The poet, Wallace Rice, was born in 1860, the year another Illinois resident, Abraham Lincoln, was elected president. Rice would live until 1939, when Nazi Germany invaded Poland. Over that long span, he wrote poetry, some of it about flags, and designed two significant banners.
One of his poems is titled “The Flag with Fifteen Stripes.” Written in 1898, it includes this refrain: “Hurrah! The boatswain pipes/the tune to the tars/under Forty-five Stars,/of the Flag with Fifteen Stripes!” The reference is to the original Star-Spangled Banner, which had 15 stripes.
Fascinated by flags and involved in vexillology, Rice created two of the most famous banners in Illinois history, both in 1917. One was the official flag of the Illinois Centennial Celebration, held the following year to the mark the state’s joining the Union. The banner is white with a thick blue stripe across its middle. The stripe contains a large star to represent the state, and it’s surrounded by ten smaller stars for the Union states during the Civil War and ten more for the Southern states.
The poet also applied his skills to produce a banner for the city of Chicago, a municipal flag that has been voted the second best in the nation (topped only by Washington, D.C.). Rice opted for simplicity in design: a white cloth with two horizontal blue stripes containing two six-sided stars.

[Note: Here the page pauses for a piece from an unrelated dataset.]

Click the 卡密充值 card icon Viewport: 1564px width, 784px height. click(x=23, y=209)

According to the Chicago Public Library, the simplicity concealed much complexity. “The top blue stripe represents Lake Michigan and the North Branch of the Chicago River,” the library explains. “The bottom Blue Stripe represents the South Branch of the Chicago River and the Great Canal.”

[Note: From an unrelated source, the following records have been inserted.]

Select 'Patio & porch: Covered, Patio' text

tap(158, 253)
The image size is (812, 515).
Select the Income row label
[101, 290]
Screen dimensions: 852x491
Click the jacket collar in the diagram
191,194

The original two stars later expanded to four, which represent Fort Dearborn, the 1871 Chicago fire, the Columbian Exposition of 1893 and the Century of Progress Expo in 1933. Rice said he used six-sided stars because “five-point stars are the symbols of states and…have no place in a municipal flag.”

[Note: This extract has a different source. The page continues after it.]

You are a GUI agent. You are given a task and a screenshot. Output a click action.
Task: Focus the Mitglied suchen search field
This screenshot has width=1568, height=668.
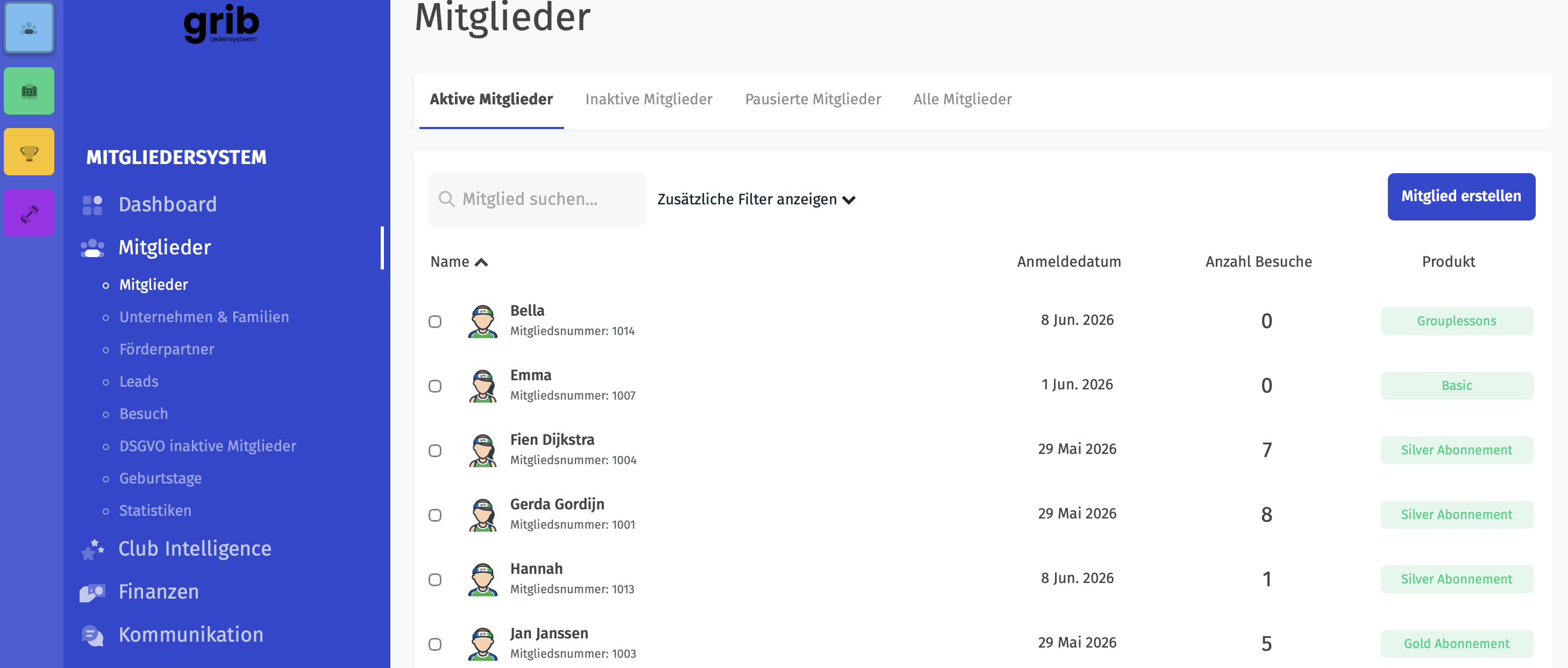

Chicago’s fascination with flags extends to Soldier Field, where everything from prize fights to religious revivals have been held. It’s also the long-time home of the Chicago Bears football team. Named in honor of World War I veterans from Chicago, the stadium hosts an American Flag Program to allow fans to honor someone by having Old Glory lifted in the park.
The connection of the field to flags reaches all the way back to its dedication in November 1926, when a parade preceded the opening Army-Navy game. “Down Michigan avenue and into the stadium,” one newspaper wrote, three American Legion drum corps marched in “a pageant picturing the evolution of the American flag, with marchers in period costume.”
Another paper told how “Chicago bloomed with flags [and] bunting” as the opening approached. Behind the pageant marchers came “service men from every allied nation in the World war, bearing the banners of their native lands.”